Can Section 203(k) be processed under the Direct Endorsement
program? Yes. Direct Endorsement Lenders are required to attend
special training prior to processing 203(k) loans and they must
submit test cases as determined by the local office.
13.
Does HUD always require a contingency reserve to cover unexpected
cost increases? Typically, yes. On properties older than 30
years and over $7,500 in rehabilitation costs, the cost estimate
must include a contingency reserve. The reserve must be a minimum
of ten (10) percent of the cost of rehabilitation; however, the
contingency reserve may not exceed twenty (20) percent where major
remodeling is contemplated. If utilities were not turned on for
inspection, a minimum fifteen (15) percent is required.
14.
How many draw releases can be scheduled during the rehabilitation
period?

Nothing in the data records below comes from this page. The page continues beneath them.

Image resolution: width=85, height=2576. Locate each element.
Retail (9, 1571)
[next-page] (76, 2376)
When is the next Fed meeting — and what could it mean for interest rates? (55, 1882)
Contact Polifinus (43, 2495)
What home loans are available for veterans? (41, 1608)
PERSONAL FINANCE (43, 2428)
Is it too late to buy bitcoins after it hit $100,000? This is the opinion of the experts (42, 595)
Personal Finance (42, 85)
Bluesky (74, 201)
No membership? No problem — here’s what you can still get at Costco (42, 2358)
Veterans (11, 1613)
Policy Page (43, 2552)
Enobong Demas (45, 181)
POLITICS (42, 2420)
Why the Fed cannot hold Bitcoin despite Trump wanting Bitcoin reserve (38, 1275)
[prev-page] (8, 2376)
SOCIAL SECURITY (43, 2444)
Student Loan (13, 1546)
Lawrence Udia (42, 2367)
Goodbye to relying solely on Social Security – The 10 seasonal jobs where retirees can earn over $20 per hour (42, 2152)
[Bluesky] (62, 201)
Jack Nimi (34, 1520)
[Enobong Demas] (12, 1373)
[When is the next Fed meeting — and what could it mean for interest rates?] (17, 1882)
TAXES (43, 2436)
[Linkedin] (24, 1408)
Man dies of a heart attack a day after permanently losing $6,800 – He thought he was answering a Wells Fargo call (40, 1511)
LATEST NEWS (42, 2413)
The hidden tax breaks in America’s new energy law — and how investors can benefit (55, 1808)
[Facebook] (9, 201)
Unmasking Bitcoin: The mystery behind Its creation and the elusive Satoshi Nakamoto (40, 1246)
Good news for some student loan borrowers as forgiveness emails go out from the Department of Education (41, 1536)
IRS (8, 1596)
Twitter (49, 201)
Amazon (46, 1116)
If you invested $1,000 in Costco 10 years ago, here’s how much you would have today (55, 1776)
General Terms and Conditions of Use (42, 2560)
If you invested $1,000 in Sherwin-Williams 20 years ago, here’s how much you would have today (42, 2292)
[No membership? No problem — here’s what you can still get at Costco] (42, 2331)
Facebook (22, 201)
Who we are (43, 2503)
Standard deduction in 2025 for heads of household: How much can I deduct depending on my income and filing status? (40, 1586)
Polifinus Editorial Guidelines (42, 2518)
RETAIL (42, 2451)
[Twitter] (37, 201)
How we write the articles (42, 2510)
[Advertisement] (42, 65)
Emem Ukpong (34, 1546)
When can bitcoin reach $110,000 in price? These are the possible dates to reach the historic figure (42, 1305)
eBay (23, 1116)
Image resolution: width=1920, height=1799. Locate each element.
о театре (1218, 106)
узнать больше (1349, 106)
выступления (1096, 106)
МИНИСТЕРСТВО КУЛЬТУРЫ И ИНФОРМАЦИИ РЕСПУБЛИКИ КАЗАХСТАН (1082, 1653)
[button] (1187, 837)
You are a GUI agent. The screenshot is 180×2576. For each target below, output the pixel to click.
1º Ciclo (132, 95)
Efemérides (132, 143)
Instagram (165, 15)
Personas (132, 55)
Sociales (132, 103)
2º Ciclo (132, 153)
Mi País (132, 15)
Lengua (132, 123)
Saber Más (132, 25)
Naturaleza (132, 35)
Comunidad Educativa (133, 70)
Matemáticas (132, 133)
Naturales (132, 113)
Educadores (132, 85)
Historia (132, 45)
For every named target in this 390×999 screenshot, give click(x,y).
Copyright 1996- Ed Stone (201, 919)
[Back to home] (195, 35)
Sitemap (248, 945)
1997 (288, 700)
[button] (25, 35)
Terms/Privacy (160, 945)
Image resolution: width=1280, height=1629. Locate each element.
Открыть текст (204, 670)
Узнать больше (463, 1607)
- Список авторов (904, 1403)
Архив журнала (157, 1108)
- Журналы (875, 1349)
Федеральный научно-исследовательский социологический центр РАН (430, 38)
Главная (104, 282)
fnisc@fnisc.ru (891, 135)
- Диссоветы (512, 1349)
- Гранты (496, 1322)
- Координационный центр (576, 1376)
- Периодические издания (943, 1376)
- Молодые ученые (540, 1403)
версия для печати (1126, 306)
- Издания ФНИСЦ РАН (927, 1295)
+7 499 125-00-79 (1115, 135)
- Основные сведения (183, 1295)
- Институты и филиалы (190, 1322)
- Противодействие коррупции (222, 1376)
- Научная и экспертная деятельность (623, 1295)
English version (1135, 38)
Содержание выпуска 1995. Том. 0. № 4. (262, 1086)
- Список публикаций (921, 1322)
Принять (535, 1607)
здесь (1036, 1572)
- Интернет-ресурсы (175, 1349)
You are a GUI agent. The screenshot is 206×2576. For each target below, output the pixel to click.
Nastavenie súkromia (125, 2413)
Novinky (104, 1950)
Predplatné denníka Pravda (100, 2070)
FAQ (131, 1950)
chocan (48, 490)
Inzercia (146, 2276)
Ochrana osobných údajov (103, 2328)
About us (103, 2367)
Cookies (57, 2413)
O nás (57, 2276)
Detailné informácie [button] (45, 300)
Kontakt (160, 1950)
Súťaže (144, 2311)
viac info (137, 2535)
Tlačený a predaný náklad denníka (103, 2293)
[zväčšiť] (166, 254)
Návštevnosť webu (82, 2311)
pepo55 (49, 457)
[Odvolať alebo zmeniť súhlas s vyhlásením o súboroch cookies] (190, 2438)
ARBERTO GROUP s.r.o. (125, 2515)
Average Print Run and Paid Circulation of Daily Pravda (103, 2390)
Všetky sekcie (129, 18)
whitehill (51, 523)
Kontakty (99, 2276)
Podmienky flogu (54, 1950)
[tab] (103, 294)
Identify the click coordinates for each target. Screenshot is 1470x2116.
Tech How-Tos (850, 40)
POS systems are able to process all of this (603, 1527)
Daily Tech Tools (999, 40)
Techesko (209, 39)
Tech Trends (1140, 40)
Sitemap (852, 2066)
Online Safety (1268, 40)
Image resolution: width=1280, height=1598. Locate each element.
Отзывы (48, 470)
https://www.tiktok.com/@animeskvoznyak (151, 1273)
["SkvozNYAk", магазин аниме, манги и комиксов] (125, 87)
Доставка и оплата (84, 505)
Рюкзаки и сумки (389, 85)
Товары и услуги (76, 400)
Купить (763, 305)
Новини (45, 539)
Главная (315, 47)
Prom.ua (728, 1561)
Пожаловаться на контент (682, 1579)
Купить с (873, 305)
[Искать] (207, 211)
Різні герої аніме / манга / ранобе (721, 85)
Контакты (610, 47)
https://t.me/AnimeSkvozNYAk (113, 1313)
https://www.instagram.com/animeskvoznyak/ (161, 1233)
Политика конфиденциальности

As many as five releases (four plus a final) can be
scheduled. The number of releases is normally dictated by the cash-flow
requirements of the contractor. An inspection is always required
with a scheduled release; however, inspections may be scheduled
more often than releases if necessary to ensure compliance with
the architectural exhibits, HUD's Minimum Property Standards and
all local codes and ordinances. If the cost of rehabilitation exceeds
$ 10,000, then additional draw inspections may be authorized under
certain circumstances.
15.
Can the architectural exhibits, including the cost estimate,
be modified after the mortgage loan is closed? Yes. The changes
must be approved by HUD or a DE lender prior to beginning the work.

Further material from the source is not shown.